Inoltre, “il mancato riconoscimento delle circostanze attenuanti generiche puo’ essere legittimamente giustificato con l’assenza di elementi o circostanze di segno positivo, a maggior ragione dopo la modifica del articolo 62-bis, disposta con il Decreto Legge 23 maggio 2008, n. 92, convertito dalla L. 24 luglio 2008, n. 125, per effetto della quale, ai fini della concessione della diminuente non e’ piu’ sufficiente lo stato di incensuratezza dell’imputato” (cosi’ Sez. 2, n. 39566 del 16/02/2017, Starace, Rv. 270986; in senso conforme v., ad es., Sez. 3, n. 44071 del 25/09/2014, Papini, Rv. 260610, nonche’, da ultimo, Sez. 4, n. 20812 del 05/05/2021, Traini, non mass.).

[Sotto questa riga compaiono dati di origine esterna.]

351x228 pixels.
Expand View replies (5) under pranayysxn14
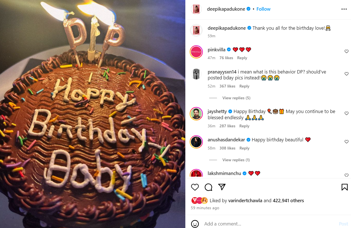[x=236, y=98]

Il giudice di merito, poi, non e’ tenuto a prendere in considerazione tutti gli elementi dedotti dalle parti o rilevabili dagli atti, ma e’ sufficiente che egli faccia riferimento a quelli ritenuti decisivi o comunque rilevanti, rimanendo tutti gli altri disattesi o superati da tale valutazione (Sez. 2, n. 28752 del 20/07/2020, Cressotti, Rv. 279671; Sez. 2, n. 23903 del 15/07/2020, Marigliano, Rv. 279549; Sez. 3, n. 1913 del 20/12/2018, dep. 2019, Carillo, Rv. 275509), cosicche’ anche i soli precedenti penali possono essere valorizzati per escludere il riconoscimento delle attenuanti (cfr., ad es., Sez. 3, n. 34947 del 03/11/2020, S., Rv. 280444; Sez. 6, n. 57565 del 15/11/2018, Giallombardo, Rv. 274783; Sez. 5, n. 43952 del 13/04/2017, Pettinelli, Rv. 271269; Sez. 2, n. 3896 del 20/01/2016, De Cotiis, Rv. 265826).

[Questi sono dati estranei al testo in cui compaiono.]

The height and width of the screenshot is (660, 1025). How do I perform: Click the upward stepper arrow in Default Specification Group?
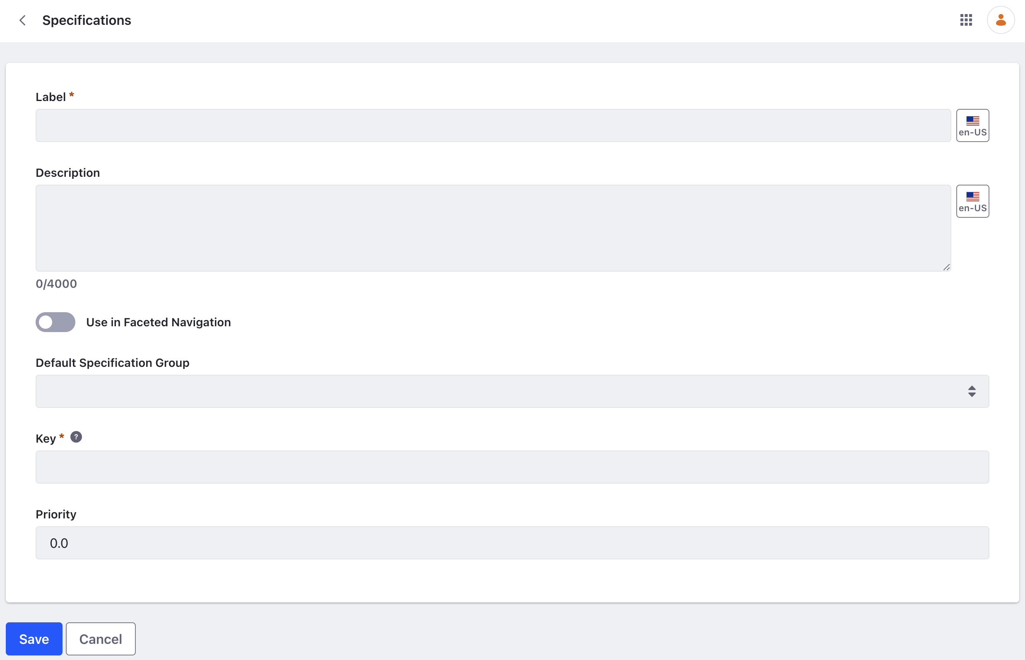click(x=972, y=387)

Detti principi sono stati ribaditi in una recente pronunzia delle Sezioni unite, emessa in tema di rapporti fra diniego delle attenuanti generiche e applicazione della recidiva (Sez. U, n. 20208 del 25/10/2018, dep. 2019, Schettino, Rv. 275319, in motivazione).

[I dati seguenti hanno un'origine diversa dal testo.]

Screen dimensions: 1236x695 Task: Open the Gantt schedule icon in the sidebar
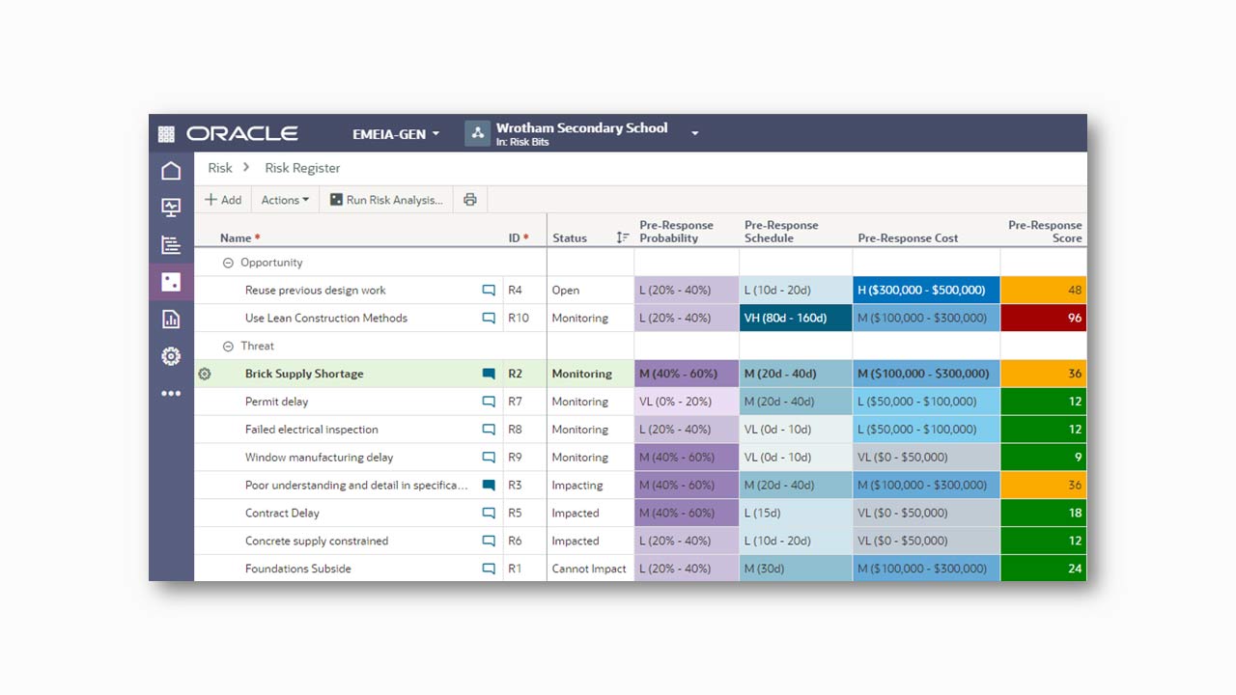click(171, 244)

4. Alla inammissibilita’ delle impugnazioni, segue, ai sensi dell’articolo 616 c.p.p., la condanna dei ricorrenti al pagamento delle spese del procedimento nonche’, ravvisandosi profili di colpa nella determinazione della causa di inammissibilita’, al pagamento in favore della Cassa delle Ammende della somma di Euro duemila ciascuno, cosi’ equitativamente fissata.

P.Q.M.

Dichiara inammissibili i ricorsi e condanna i ricorrenti al pagamento delle spese processuali e della somma di Euro duemila in favore della Cassa delle Ammende nonche’, in solido, alla rifusione delle spese di rappresentanza e difesa sostenute nel presente giudizio dalla parte civile (OMISSIS), che liquida in complessivi Euro 4.000,00, oltre accessori di legge.

 

In caso di diffusione omettere le generalità e gli altri dati identificativi dei soggetti interessati nei termini indicati.